◆ **Information supplied**:
*** Begin section ***
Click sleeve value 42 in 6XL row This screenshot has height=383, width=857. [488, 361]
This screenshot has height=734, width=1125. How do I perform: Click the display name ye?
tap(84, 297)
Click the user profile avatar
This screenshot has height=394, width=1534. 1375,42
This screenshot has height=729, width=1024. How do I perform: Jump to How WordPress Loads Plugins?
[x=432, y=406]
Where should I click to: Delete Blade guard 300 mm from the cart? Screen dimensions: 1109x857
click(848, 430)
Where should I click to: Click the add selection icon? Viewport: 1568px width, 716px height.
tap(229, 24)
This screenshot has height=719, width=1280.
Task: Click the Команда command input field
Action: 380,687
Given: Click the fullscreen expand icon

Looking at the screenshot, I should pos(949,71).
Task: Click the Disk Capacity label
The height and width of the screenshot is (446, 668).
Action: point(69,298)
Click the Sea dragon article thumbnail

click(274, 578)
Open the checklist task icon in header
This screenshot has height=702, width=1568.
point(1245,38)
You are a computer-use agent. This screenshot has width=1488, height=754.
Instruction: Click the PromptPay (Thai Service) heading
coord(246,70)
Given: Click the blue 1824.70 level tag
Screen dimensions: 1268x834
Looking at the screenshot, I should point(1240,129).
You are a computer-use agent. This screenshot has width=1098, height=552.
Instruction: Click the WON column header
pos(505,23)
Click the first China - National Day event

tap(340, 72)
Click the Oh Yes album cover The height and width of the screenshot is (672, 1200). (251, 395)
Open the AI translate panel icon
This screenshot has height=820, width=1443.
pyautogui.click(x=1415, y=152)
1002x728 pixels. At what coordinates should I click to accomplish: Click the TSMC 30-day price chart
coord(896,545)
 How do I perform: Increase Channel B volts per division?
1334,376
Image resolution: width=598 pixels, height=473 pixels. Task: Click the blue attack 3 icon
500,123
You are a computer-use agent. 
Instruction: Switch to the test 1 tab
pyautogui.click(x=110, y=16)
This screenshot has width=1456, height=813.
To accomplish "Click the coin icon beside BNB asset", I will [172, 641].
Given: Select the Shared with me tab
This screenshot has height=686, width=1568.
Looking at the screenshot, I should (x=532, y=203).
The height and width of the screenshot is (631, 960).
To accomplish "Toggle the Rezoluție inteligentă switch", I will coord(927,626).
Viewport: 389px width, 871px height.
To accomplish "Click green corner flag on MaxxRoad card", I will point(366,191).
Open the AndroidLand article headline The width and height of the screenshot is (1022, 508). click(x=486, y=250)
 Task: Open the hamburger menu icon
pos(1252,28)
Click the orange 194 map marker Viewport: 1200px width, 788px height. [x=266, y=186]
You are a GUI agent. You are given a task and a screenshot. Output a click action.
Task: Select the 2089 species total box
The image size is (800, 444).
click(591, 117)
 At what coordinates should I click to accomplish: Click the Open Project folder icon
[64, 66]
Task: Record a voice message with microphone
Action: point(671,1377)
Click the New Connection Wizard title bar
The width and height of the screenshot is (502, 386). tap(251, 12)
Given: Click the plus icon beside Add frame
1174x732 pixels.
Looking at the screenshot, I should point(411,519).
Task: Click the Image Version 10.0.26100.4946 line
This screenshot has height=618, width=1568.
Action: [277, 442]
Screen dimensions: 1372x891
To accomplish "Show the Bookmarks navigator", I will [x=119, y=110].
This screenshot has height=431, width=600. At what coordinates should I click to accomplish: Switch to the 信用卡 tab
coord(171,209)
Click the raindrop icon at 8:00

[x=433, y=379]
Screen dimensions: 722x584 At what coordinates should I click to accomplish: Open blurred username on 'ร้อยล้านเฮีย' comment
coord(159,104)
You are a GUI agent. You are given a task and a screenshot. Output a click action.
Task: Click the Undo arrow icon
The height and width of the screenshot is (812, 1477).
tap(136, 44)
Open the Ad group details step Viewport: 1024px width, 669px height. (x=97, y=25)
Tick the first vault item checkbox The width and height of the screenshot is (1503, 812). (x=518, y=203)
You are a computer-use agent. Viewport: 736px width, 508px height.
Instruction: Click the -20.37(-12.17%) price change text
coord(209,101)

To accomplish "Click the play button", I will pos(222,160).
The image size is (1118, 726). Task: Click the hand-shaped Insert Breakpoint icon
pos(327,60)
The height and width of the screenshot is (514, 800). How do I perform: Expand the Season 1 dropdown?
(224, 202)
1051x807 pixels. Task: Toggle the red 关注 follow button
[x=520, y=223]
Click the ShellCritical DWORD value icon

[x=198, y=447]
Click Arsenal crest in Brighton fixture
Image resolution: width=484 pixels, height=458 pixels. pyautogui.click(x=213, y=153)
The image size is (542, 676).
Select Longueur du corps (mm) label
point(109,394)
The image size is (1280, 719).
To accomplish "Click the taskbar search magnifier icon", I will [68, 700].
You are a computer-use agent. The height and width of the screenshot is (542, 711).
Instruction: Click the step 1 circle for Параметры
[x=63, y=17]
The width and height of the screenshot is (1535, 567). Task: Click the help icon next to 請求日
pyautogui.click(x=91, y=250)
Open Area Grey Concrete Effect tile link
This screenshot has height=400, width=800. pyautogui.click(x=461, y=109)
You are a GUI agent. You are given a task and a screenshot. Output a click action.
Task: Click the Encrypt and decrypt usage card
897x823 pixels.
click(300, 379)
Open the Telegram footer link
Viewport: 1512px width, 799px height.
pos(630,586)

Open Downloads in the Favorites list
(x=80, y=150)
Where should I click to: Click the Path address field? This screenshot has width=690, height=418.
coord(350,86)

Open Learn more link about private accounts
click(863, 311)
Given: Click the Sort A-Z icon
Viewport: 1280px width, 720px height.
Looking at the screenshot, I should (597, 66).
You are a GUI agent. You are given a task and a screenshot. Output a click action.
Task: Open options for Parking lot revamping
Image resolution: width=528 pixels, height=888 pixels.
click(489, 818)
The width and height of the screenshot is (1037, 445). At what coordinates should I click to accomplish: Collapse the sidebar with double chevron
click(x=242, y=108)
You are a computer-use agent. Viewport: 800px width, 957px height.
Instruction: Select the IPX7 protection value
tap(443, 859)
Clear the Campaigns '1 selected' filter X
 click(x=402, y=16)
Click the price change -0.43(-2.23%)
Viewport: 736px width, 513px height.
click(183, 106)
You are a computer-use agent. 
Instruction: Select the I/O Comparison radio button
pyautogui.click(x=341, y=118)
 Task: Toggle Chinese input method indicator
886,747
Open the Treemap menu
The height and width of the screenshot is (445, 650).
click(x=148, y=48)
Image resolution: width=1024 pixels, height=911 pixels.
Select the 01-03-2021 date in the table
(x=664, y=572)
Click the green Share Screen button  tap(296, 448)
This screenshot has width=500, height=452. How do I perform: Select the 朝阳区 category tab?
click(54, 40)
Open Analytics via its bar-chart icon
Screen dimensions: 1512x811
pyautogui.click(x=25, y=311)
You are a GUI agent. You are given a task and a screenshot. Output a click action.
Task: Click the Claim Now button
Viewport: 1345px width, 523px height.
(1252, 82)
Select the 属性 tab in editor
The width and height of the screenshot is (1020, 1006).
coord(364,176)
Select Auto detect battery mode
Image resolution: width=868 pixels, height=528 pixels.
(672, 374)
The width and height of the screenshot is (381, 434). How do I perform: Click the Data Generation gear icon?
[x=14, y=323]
*** End section ***
◆ **Activity**:
Go through the listing above and write out exactly the lines starting with the one holding "Image resolution: width=598" and running through the one holding "Open the AndroidLand", ends included, and no others.

◆ **Exercise answer**:
Image resolution: width=598 pixels, height=473 pixels. Task: Click the blue attack 3 icon
500,123
You are a computer-use agent. 
Instruction: Switch to the test 1 tab
pyautogui.click(x=110, y=16)
This screenshot has width=1456, height=813.
To accomplish "Click the coin icon beside BNB asset", I will [172, 641].
Given: Select the Shared with me tab
This screenshot has height=686, width=1568.
Looking at the screenshot, I should (x=532, y=203).
The height and width of the screenshot is (631, 960).
To accomplish "Toggle the Rezoluție inteligentă switch", I will coord(927,626).
Viewport: 389px width, 871px height.
To accomplish "Click green corner flag on MaxxRoad card", I will point(366,191).
Open the AndroidLand article headline The width and height of the screenshot is (1022, 508). click(x=486, y=250)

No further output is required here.